[Records drawn from a dataset]

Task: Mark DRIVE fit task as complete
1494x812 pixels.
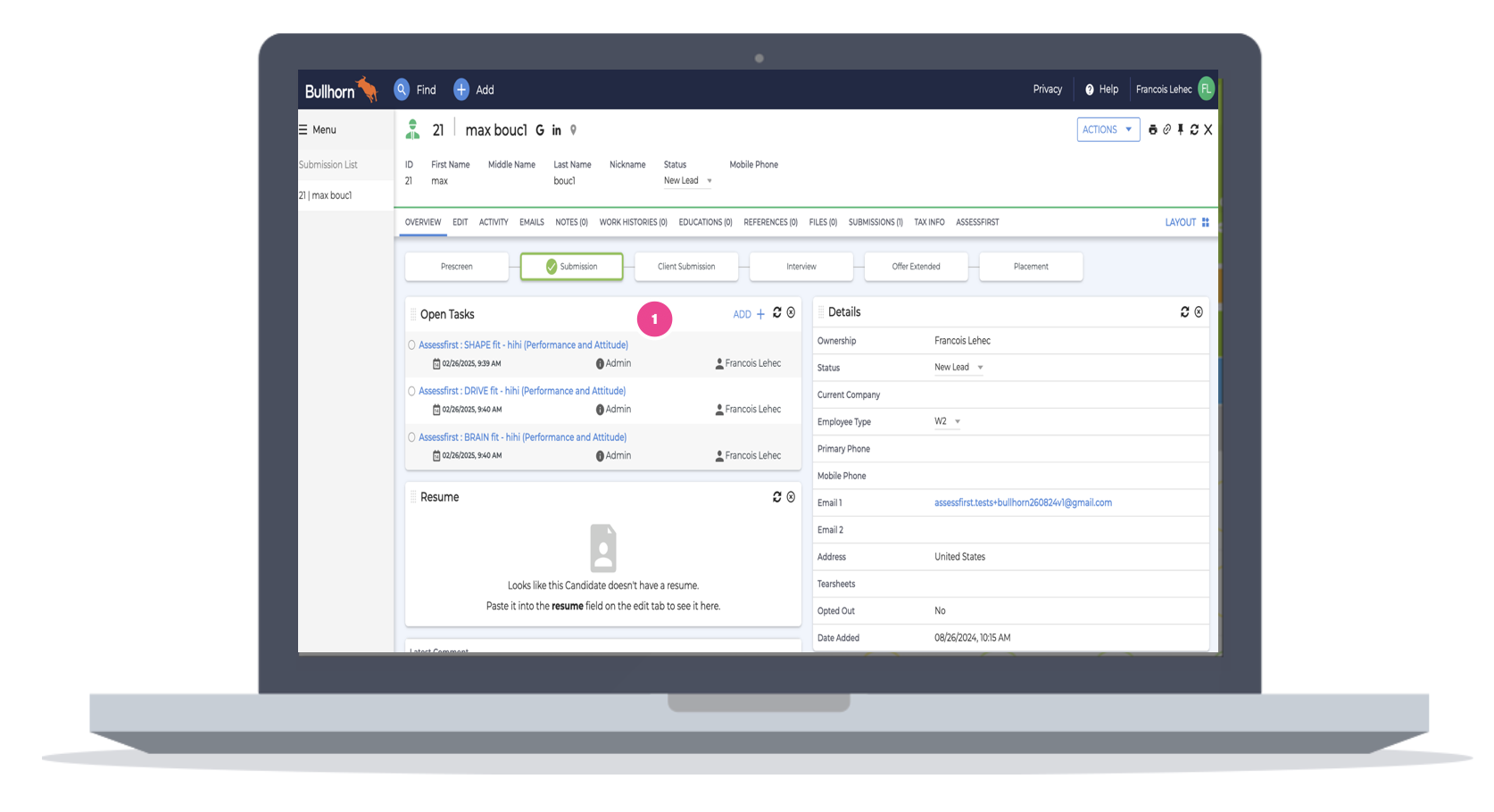Action: click(411, 392)
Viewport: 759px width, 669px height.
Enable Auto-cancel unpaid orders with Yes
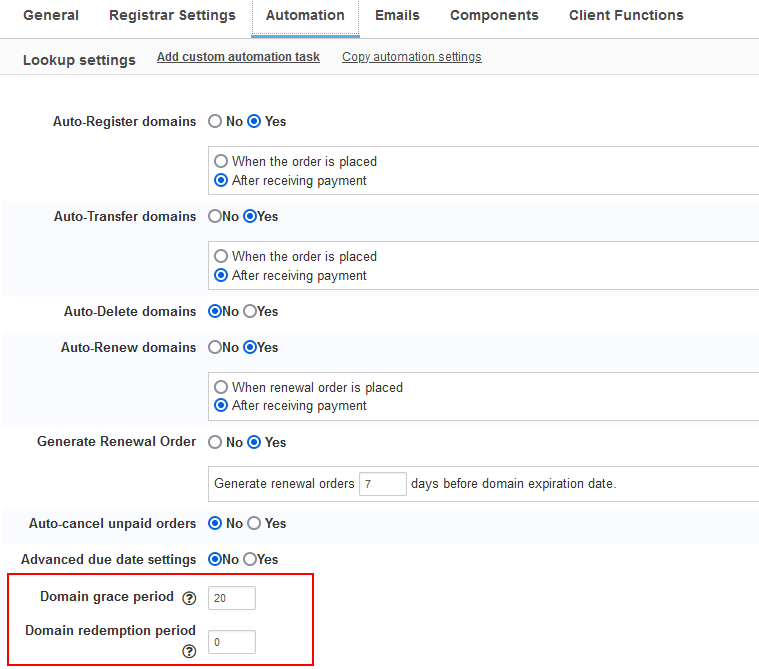point(254,524)
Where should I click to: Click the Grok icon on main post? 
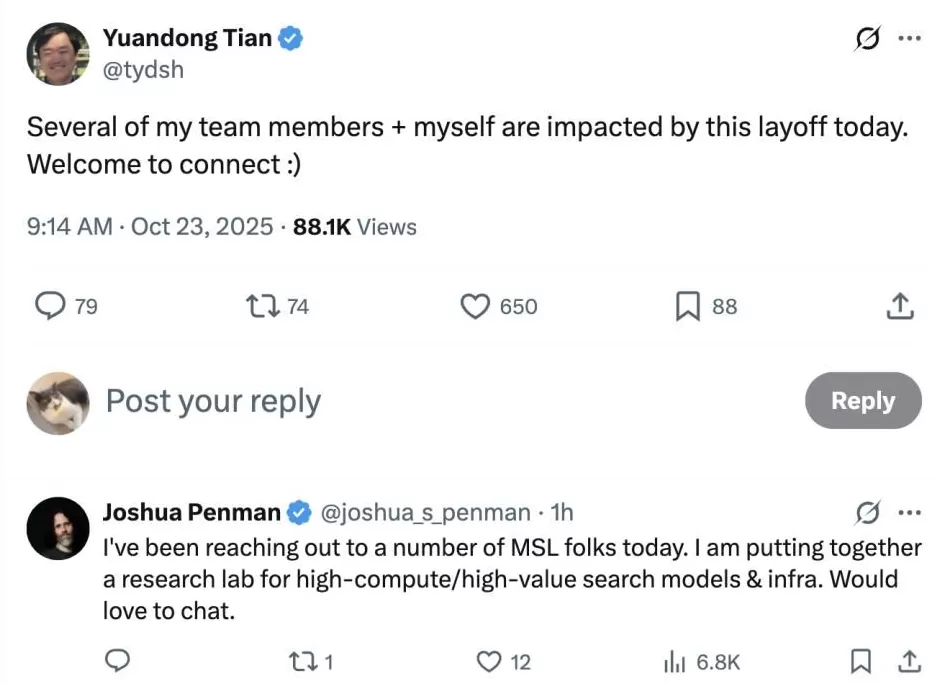pyautogui.click(x=868, y=39)
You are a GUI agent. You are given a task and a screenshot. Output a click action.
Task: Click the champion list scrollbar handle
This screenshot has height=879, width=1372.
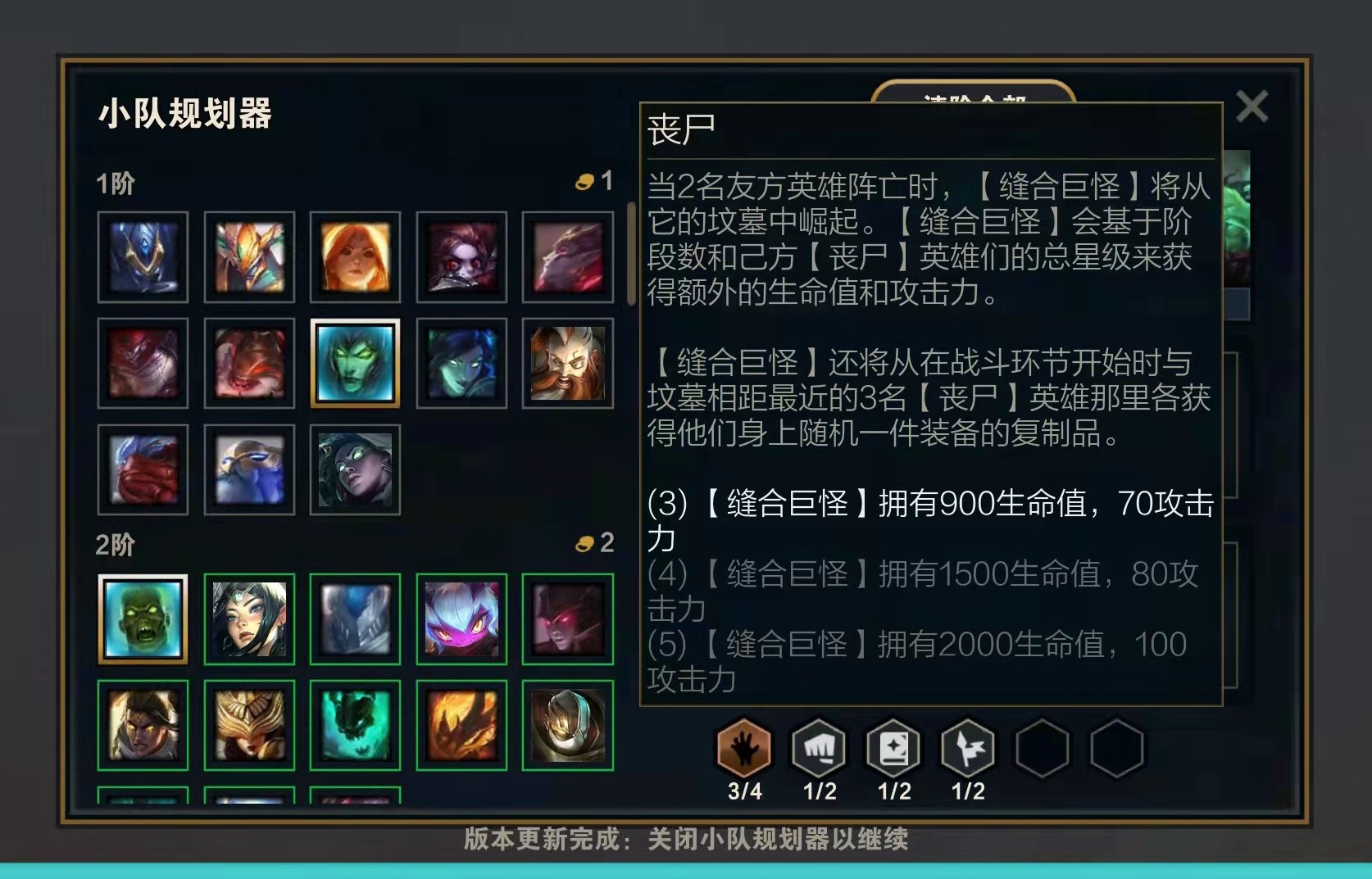(x=631, y=254)
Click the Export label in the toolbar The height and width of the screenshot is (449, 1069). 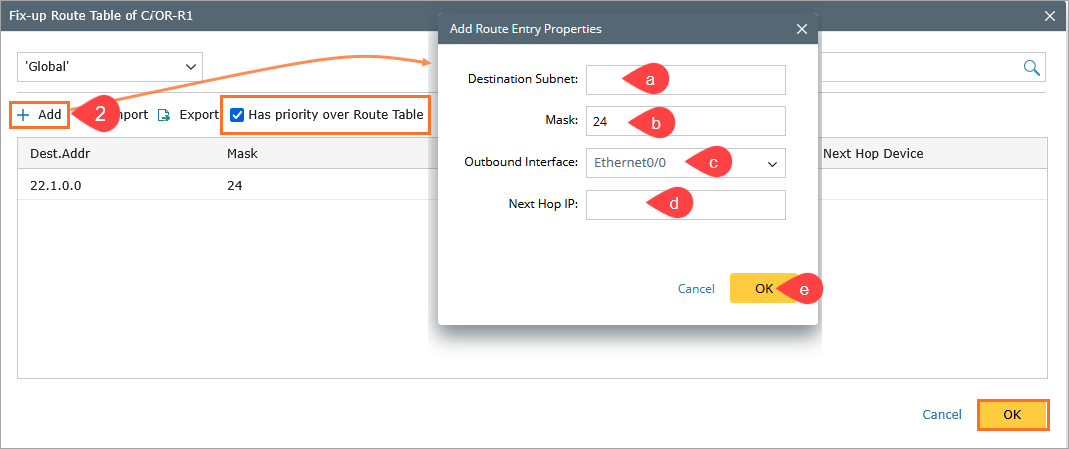click(x=199, y=115)
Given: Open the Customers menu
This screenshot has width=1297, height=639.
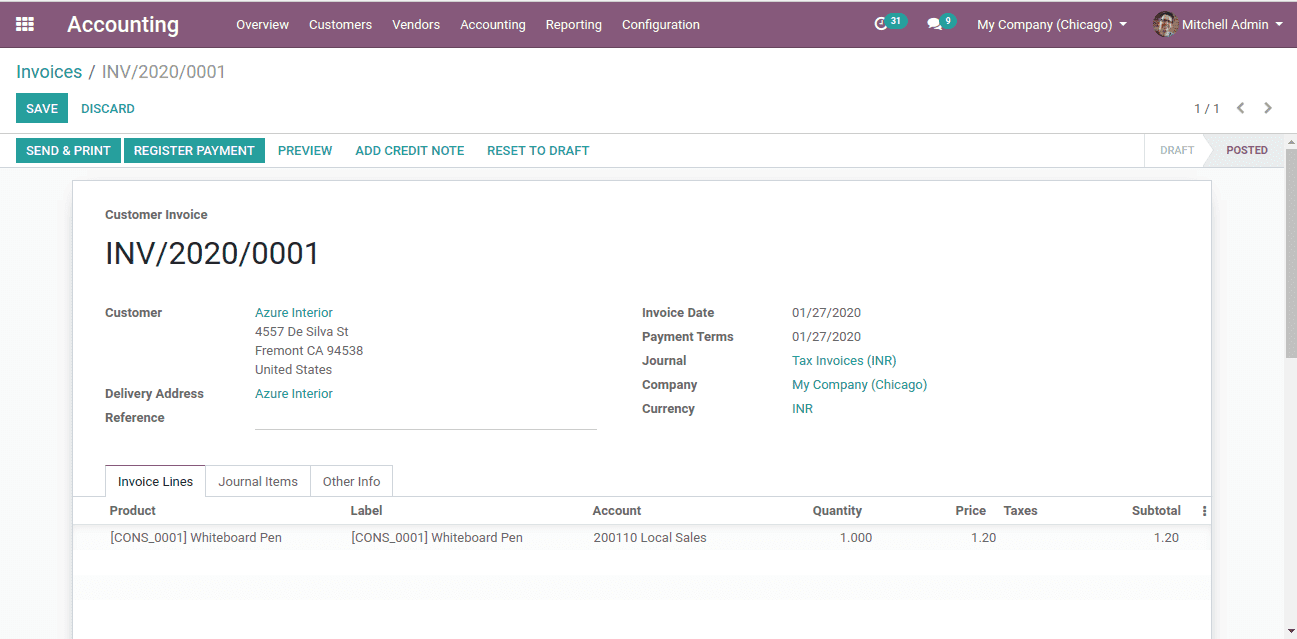Looking at the screenshot, I should pyautogui.click(x=340, y=24).
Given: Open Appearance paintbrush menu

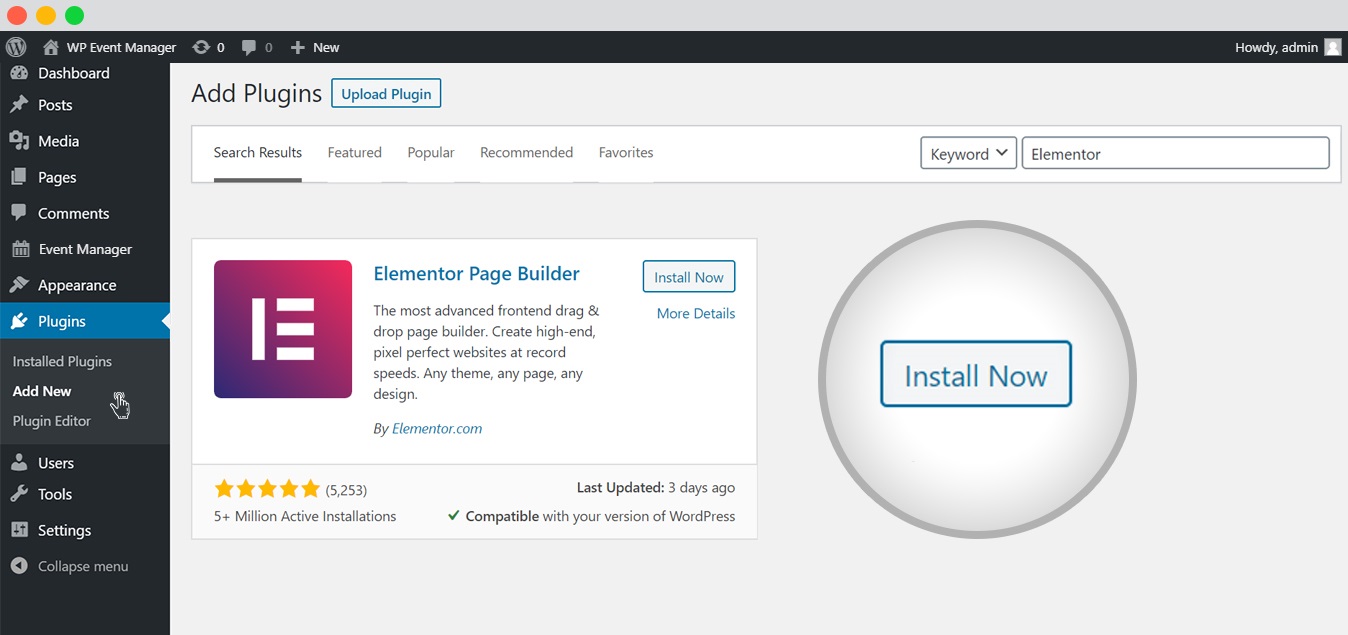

*TASK BRIEF*.
Write out, word for word, only the lines from the one containing "Given: Open the Customers menu" to the end of the data above; the pictures stay out.

*ANSWER BOX*.
Given: Open the Customers menu
This screenshot has width=1297, height=639.
Looking at the screenshot, I should pyautogui.click(x=340, y=24).
Given: Open Appearance paintbrush menu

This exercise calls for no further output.